What it came down to, in the end, is what terrorism always comes down to: the assertion of will. The relentless terrorist campaign convinced the British press and public that the Jews’ will to create a state in Palestine was greater than Britain’s will to keep ruling it. Indeed, by 1947, the British must have wished that they had never conquered the country from the Turks in the first place, or inserted themselves into the Arab-Jewish conflict with the Balfour Declaration. Ironically, as Hoffman argues, what made the Irgun’s campaign of terror possible was British restraint and moderation. Despite all the provocations, the British never responded to terrorism with mass punishments or reprisals in kind. A different kind of occupier, one not averse to the spilling of Jewish blood, could have pacified the country quickly, if it chose to.

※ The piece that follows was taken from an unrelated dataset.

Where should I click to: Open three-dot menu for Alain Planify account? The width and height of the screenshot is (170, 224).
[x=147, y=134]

Anonymous Soldiers does a wonderful job of elucidating this enormously complex and important period in Jewish history. Hoffman does not attempt to answer all the moral and political questions his story raises, but no reader can avoid asking them. Was the terrorism of the Irgun and Lehi morally justified, since in the end it did help to win a Jewish state? If so, what are the implications of that judgment for today’s Palestinian terrorism, which is also conceived as an armed struggle against an occupying power, and which uses many of the same techniques pioneered by Begin? (Indeed, Hoffman ends his book by noting that a copy of Begin’s memoir The Revolt was discovered in the library of an al-Qaida training camp in Afghanistan.)
Hoffman’s story offers two possible morals, which point in opposite directions. One is that a determined national liberation movement will always triumph in the end, since the occupier’s will to remain is always going to be weaker than the occupied’s will to freedom. If this is true, then presumably the establishment of a Palestinian state in the West Bank and Gaza is only a matter of time, and every day that Israel resists such an outcome means more lives pointlessly lost.

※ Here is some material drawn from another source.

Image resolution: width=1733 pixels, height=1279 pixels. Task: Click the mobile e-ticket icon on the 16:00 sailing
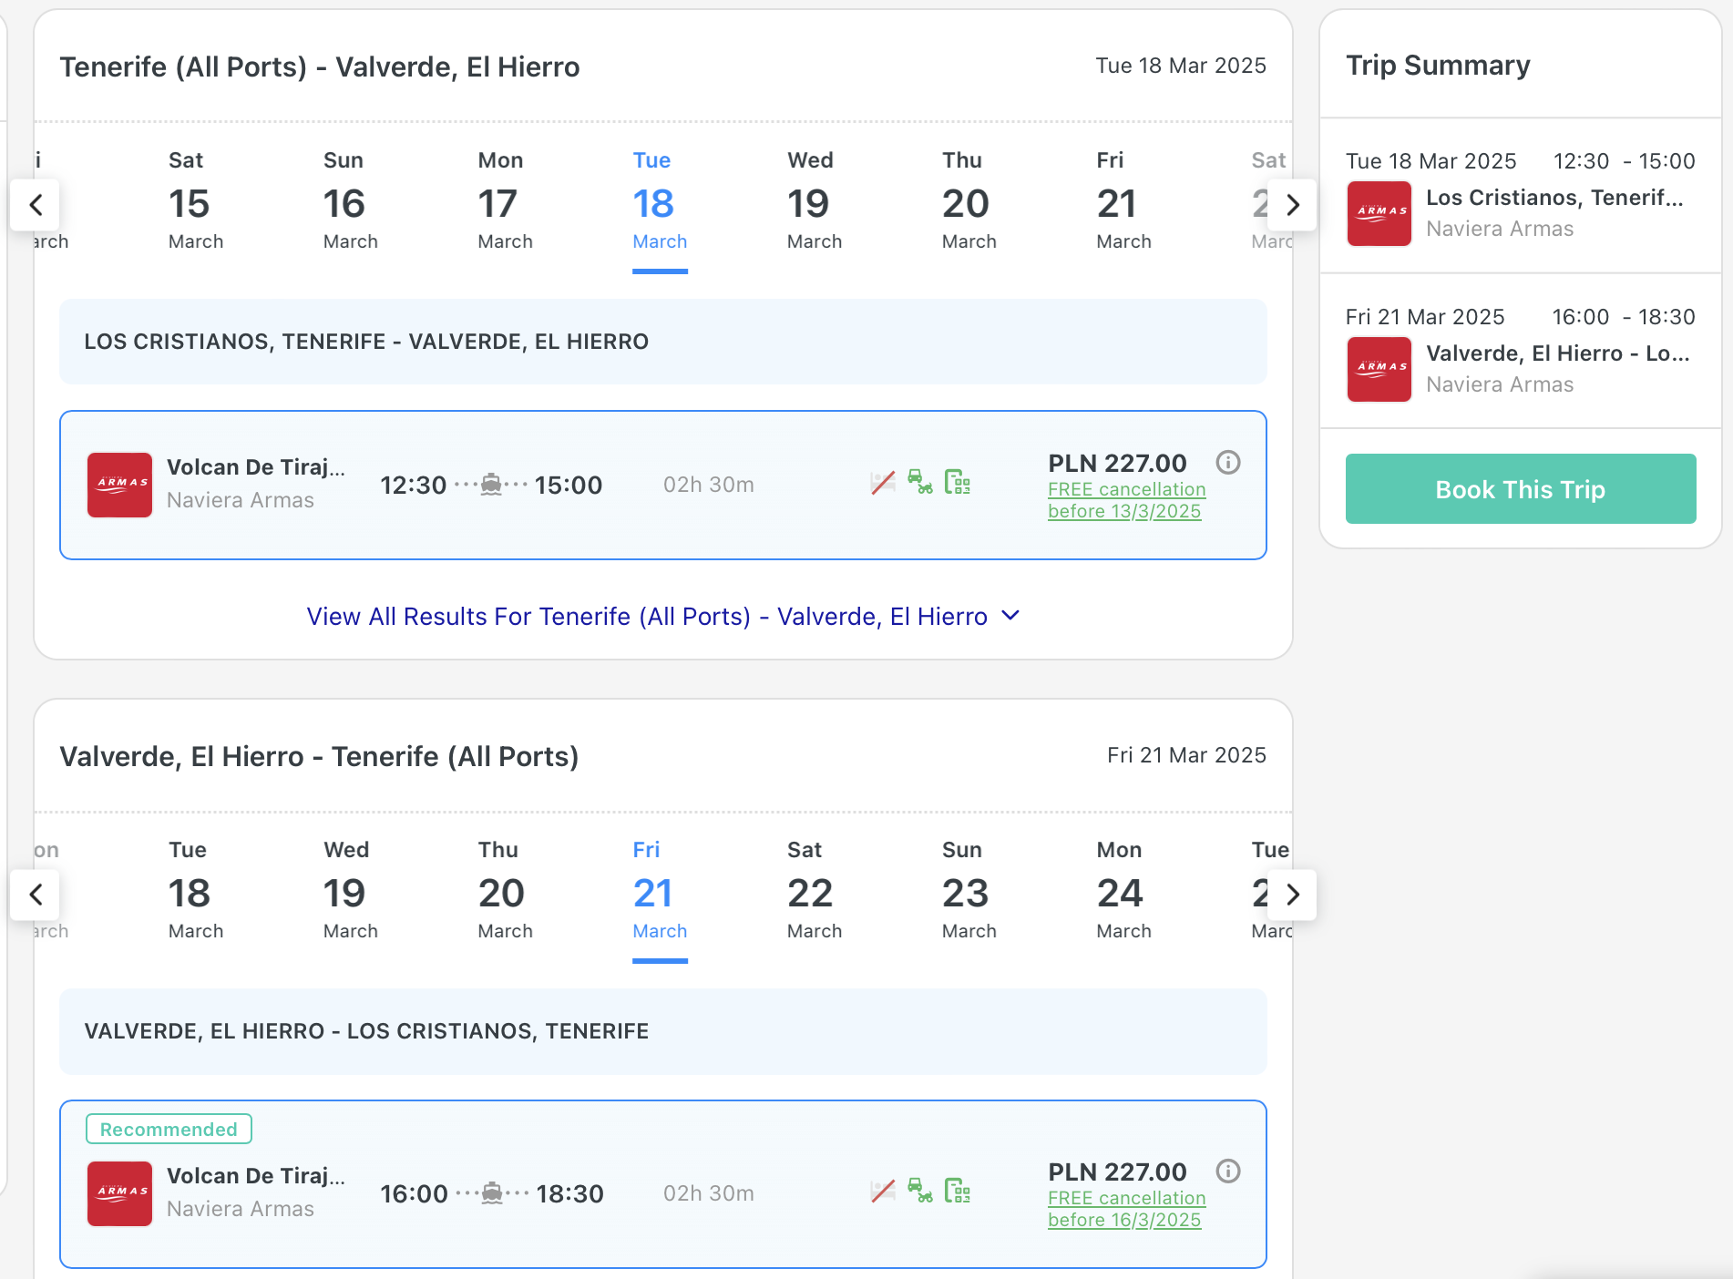tap(958, 1192)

The other moral, however, is that Israel only exists because of the ability of Jews to defend themselves with force. The British could be driven out of Palestine because they had a home to go back to; but the Israelis have nowhere else to go, and so they can never give up fighting. If this is true, then the struggle which began in the 1920s is destined to go on until the Jews convince the Arabs that they are in Israel to stay. (This was the view Jabotinsky advanced in his famous essay “The Iron Wall,” more than 90 years ago.) Whichever you believe, it’s clear that the future of the Jewish state depends on the correct interpretation of the story Hoffman tells in Anonymous Soldiers.
Adam Kirsch is a poet and literary critic, whose books include The People and the Books: 18 Classics of Jewish Literature.